JSON in webhook signature missmatch

I have…

  • [ ] Checked the logs and uploaded a log file and provided a link because I found something suspicious there. Please do not post the log file in the topic because very often something important is missing.

I’m submitting a…

  • [x] Regression (a behavior that stopped working in a new release)
  • [ ] Bug report
  • [ ] Performance issue
  • [ ] Documentation issue or request

Current behavior

Starting from yesterday, something has changed in webhook contents. Most noticeable thing is that the body JSON is coming in a formatted way and contain newlines. Because of this and maybe other changes, the request signature validation is broken.

Expected behavior

The JSON body signature should match the body.

Minimal reproduction of the problem

Environment

  • [ ] Self hosted with docker
  • [ ] Self hosted with IIS
  • [ ] Self hosted with other version
  • [x] Cloud version

Version: [VERSION]

Browser:

  • [ ] Chrome (desktop)
  • [ ] Chrome (Android)
  • [ ] Chrome (iOS)
  • [ ] Firefox
  • [ ] Safari (desktop)
  • [ ] Safari (iOS)
  • [ ] IE
  • [ ] Edge

Others:

Yes, there was a deployment, where the serializer was replaced, but I don’t see how this can affect the signature.

It should not really matter how the body is formatted, when the signature is calculated. This is how the signature is calculated: https://github.com/Squidex/squidex/blob/master/backend/extensions/Squidex.Extensions/Actions/Webhook/WebhookActionHandler.cs#L44

It is based on the same JSON string that is also send as a request.

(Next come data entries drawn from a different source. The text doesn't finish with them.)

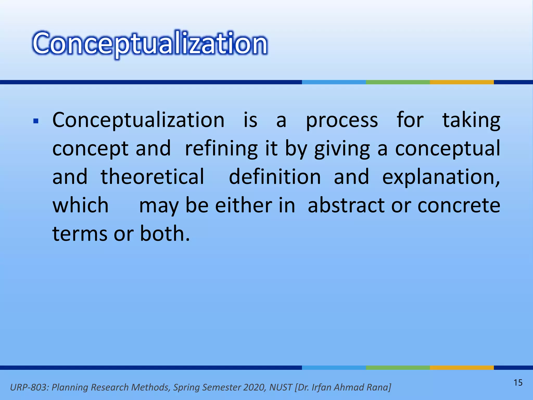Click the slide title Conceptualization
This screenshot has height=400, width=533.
tap(150, 43)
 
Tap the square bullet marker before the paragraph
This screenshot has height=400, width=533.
tap(36, 121)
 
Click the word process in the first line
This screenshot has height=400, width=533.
tap(341, 120)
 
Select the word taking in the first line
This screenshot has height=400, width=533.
tap(471, 120)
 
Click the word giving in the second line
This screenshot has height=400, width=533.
tap(342, 148)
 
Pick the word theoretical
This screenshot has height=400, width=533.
tap(153, 177)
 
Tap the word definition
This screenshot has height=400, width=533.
tap(275, 177)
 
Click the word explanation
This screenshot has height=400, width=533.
tap(440, 177)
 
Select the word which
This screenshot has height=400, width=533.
tap(80, 205)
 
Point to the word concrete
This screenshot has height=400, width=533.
tap(459, 205)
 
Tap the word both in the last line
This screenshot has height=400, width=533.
tap(164, 233)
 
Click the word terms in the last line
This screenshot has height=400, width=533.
tap(80, 233)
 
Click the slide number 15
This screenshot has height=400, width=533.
tap(518, 383)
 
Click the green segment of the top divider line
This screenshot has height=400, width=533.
tap(398, 82)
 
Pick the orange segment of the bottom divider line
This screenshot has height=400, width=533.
tap(462, 367)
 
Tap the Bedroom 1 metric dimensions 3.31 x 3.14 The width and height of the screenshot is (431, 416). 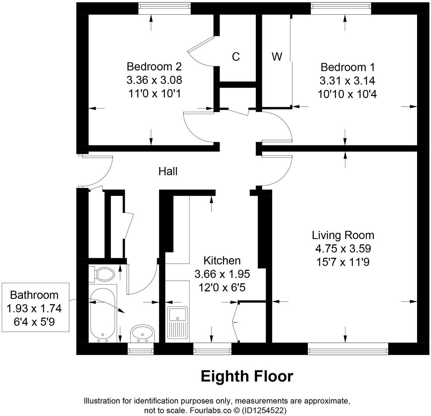click(x=347, y=81)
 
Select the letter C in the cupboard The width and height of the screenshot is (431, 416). click(x=236, y=57)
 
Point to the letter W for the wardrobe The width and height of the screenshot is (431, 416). click(x=277, y=57)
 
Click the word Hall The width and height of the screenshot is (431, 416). click(x=168, y=171)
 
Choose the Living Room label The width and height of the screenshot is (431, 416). click(x=343, y=235)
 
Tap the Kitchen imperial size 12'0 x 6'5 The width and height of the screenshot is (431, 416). click(x=222, y=288)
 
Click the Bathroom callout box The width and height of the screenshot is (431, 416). click(x=35, y=307)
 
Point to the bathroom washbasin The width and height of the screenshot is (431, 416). click(x=143, y=333)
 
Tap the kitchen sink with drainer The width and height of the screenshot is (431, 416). click(x=177, y=322)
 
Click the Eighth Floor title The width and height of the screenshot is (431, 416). click(x=247, y=376)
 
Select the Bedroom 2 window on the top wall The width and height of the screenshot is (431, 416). click(x=165, y=9)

Yes, we are doing the same logic for constructing the signature. Nothing has changed on our side there for more than 3 years.
Here is how we were always doing it in Nodejs:

let signature = crypto.createHash('sha256').update(JSON.stringify(req.body) + process.env.SQUIDEX_SECRET).digest('base64');

In fact, when trying to calculate the hash manually in a separate script it also does not match with the one coming with the request.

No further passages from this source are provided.